(Stored records)
--- START ---

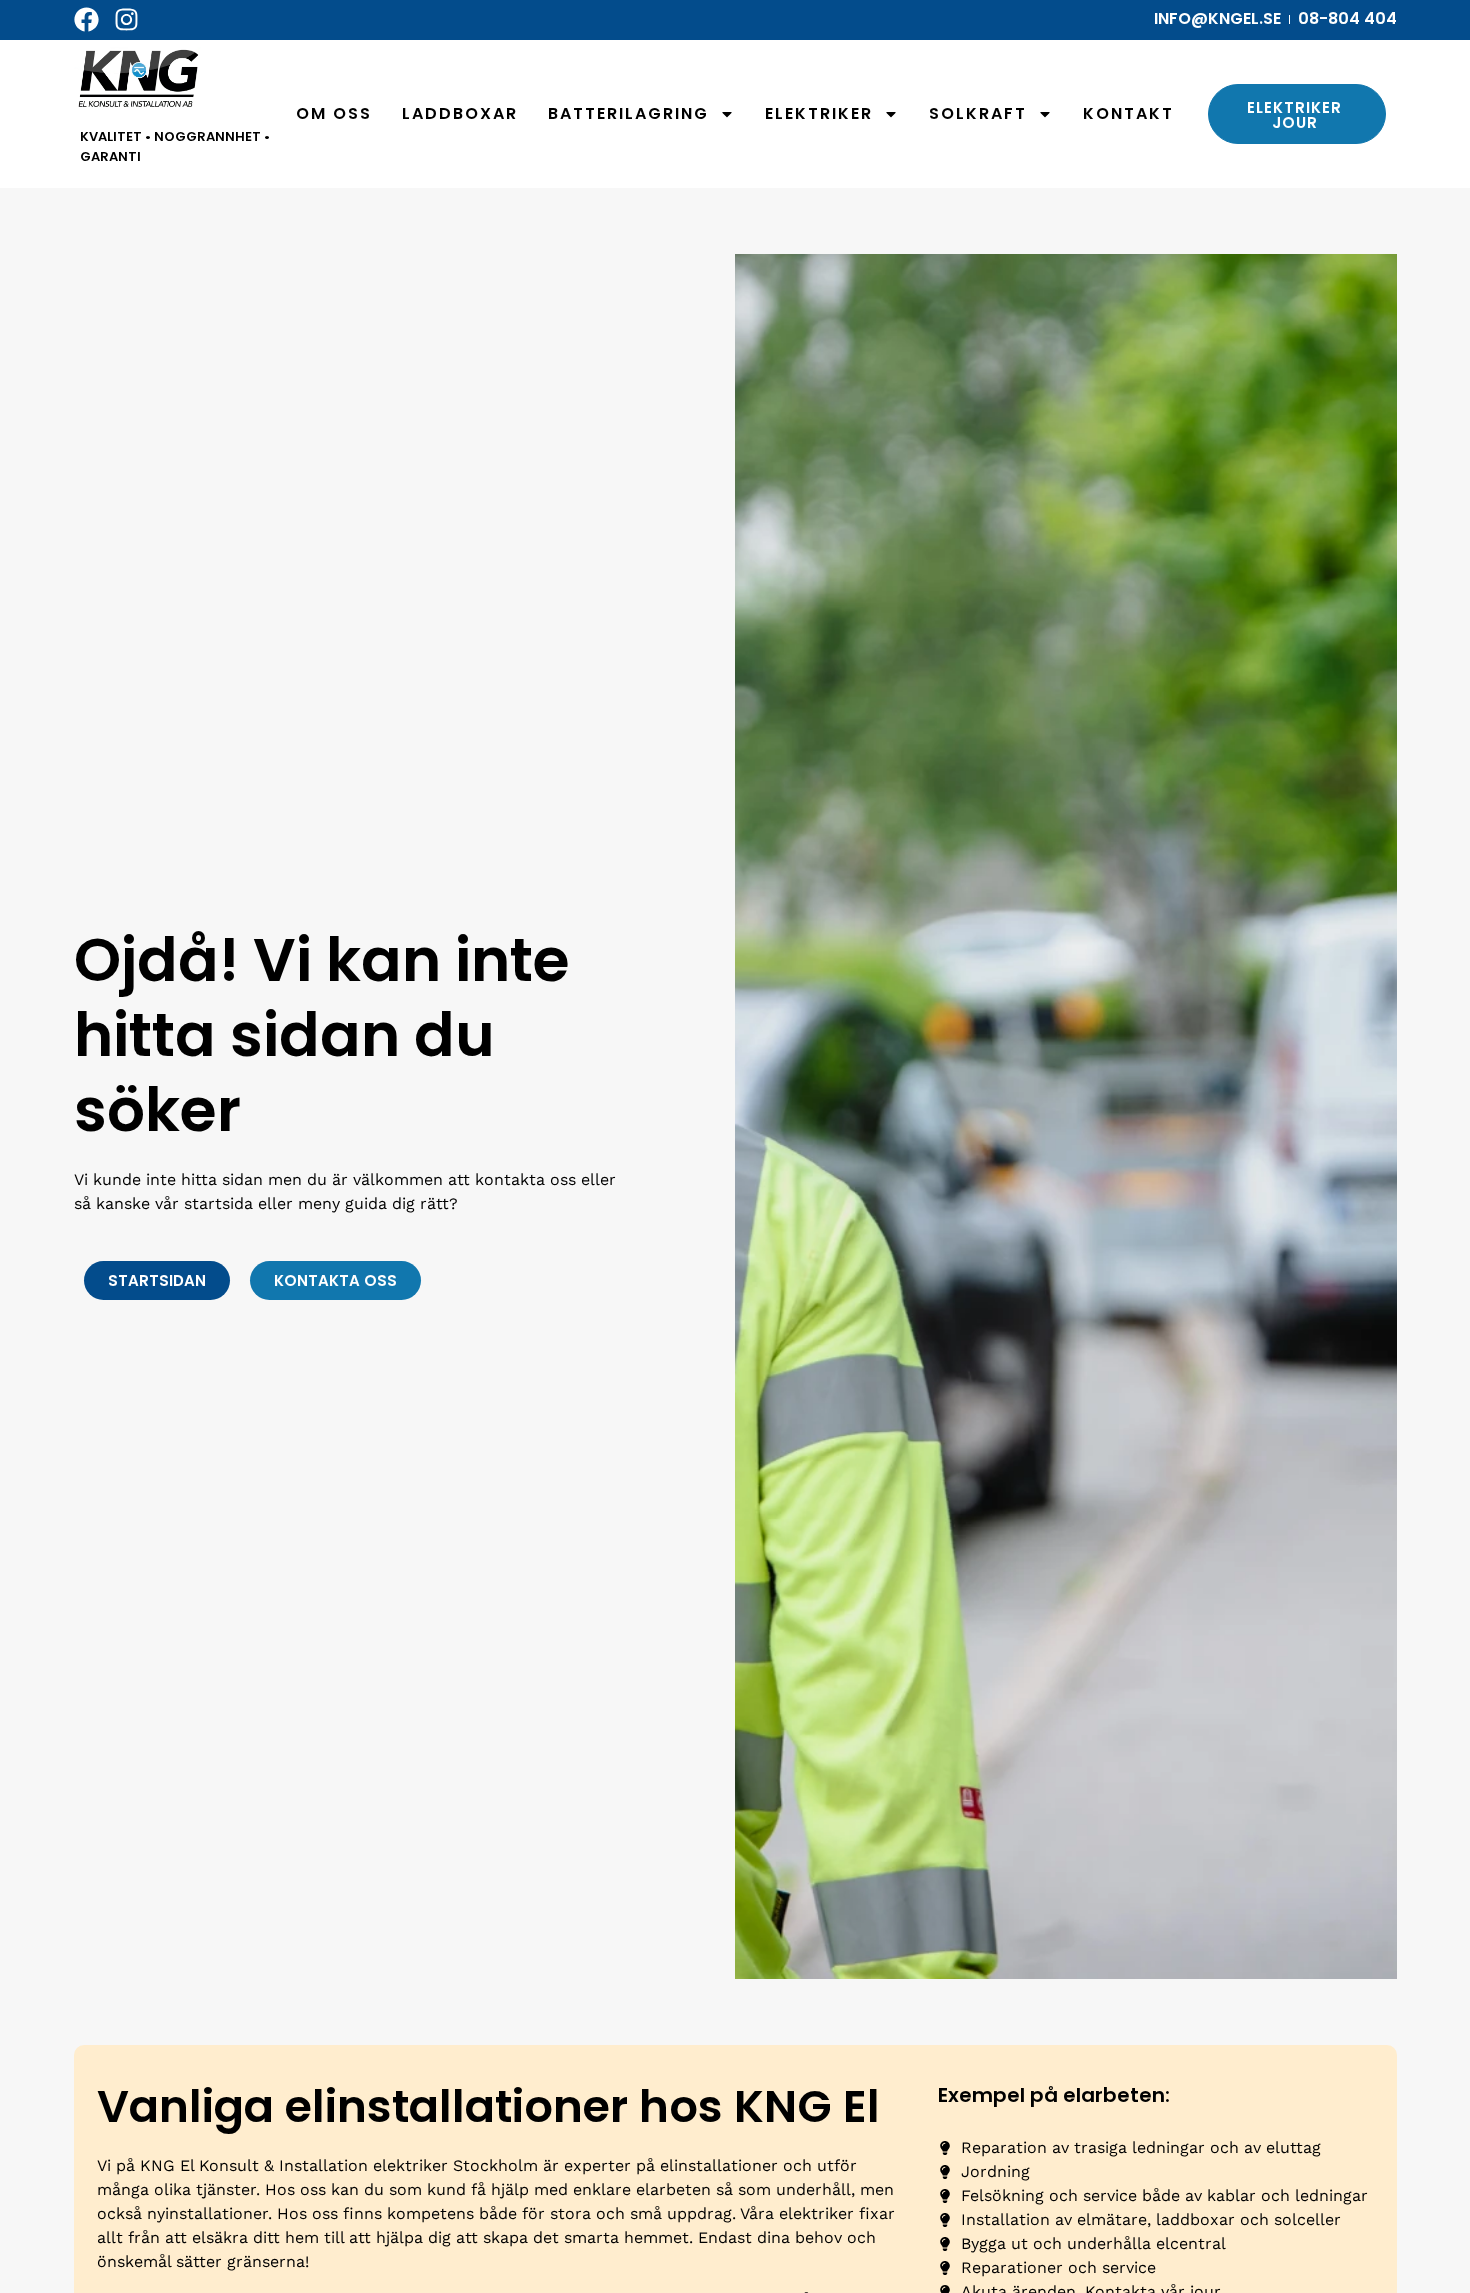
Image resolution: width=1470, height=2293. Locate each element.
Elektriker (819, 113)
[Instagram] (126, 19)
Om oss (334, 113)
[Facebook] (86, 19)
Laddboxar (460, 113)
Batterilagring (628, 113)
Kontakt (1128, 113)
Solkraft (978, 113)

--- END ---

__PROBLEM TO SOLVE__. Each line above is to be copied exactly, and the pictures are to be dropped.

__PROBLEM SOLUTION__.
Image resolution: width=1470, height=2293. Locate each element.
Elektriker (819, 113)
[Instagram] (126, 19)
Om oss (334, 113)
[Facebook] (86, 19)
Laddboxar (460, 113)
Batterilagring (628, 113)
Kontakt (1128, 113)
Solkraft (978, 113)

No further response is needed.